• **PROVIDED RECORDS**:
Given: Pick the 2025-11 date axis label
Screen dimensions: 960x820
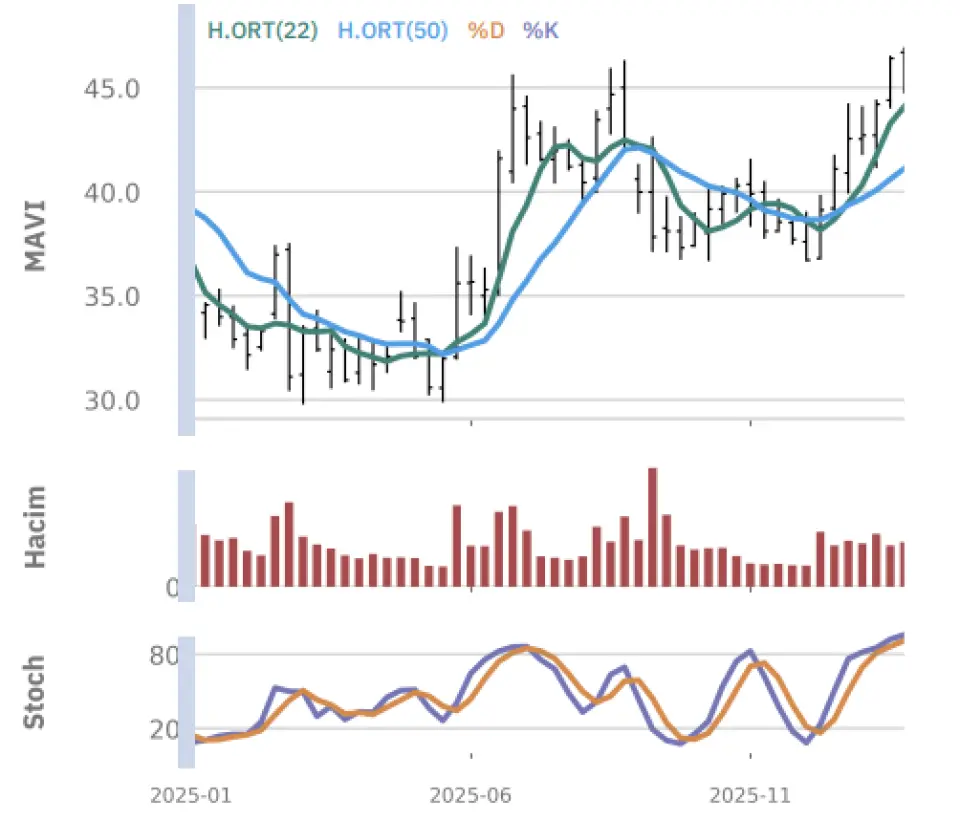Looking at the screenshot, I should (750, 797).
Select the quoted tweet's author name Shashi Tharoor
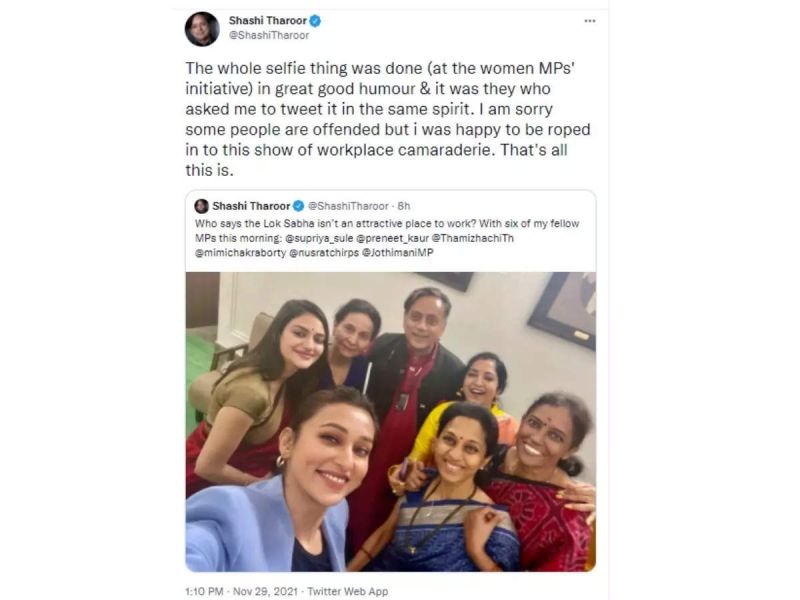The height and width of the screenshot is (600, 800). pyautogui.click(x=252, y=204)
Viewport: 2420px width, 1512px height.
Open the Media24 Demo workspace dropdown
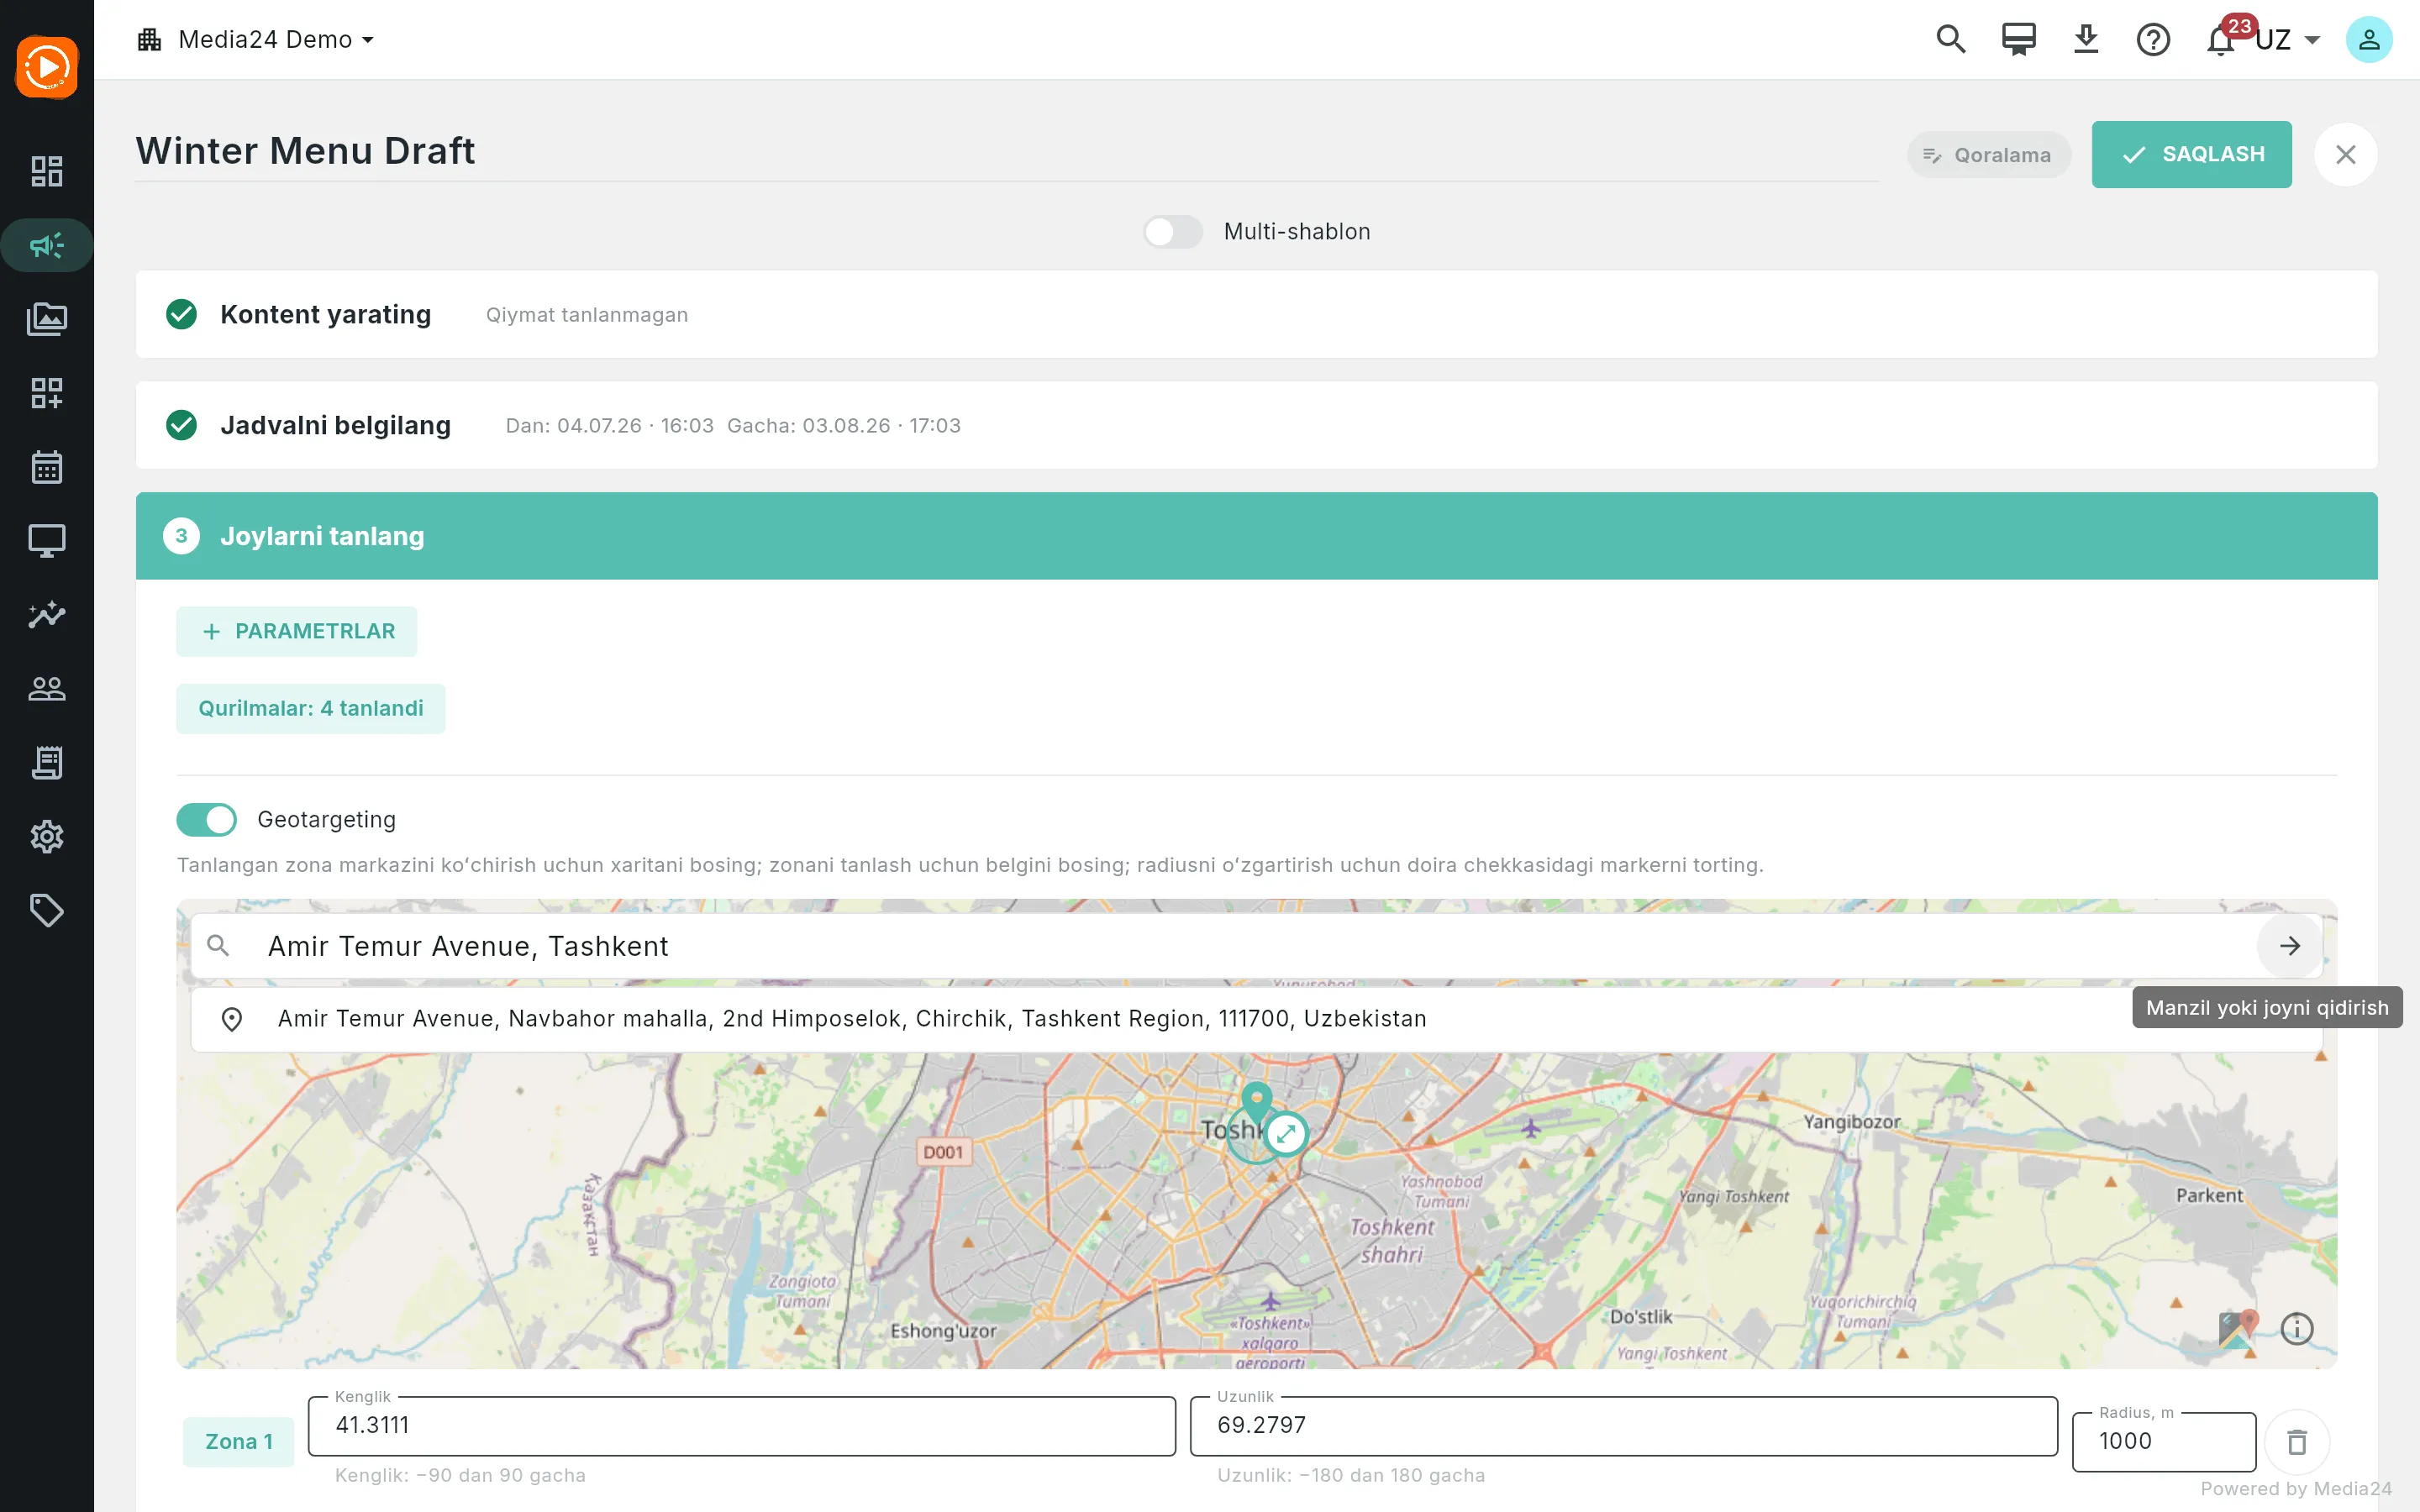point(256,40)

• **STATED EXERCISE**: Recast the listing above as a two-column CSV with the headers "instruction" and "target". Give one row per answer, put each field in double quotes, turn line breaks into spaces, and leave the pictures out.

• **RESULT FOR THIS EXERCISE**:
instruction,target
"Given: Pick the 2025-11 date axis label Screen dimensions: 960x820","Looking at the screenshot, I should (750, 797)."
"Select the quoted tweet's author name Shashi Tharoor","The height and width of the screenshot is (600, 800). pyautogui.click(x=252, y=204)"
"Viewport: 2420px width, 1512px height. Open the Media24 Demo workspace dropdown","point(256,40)"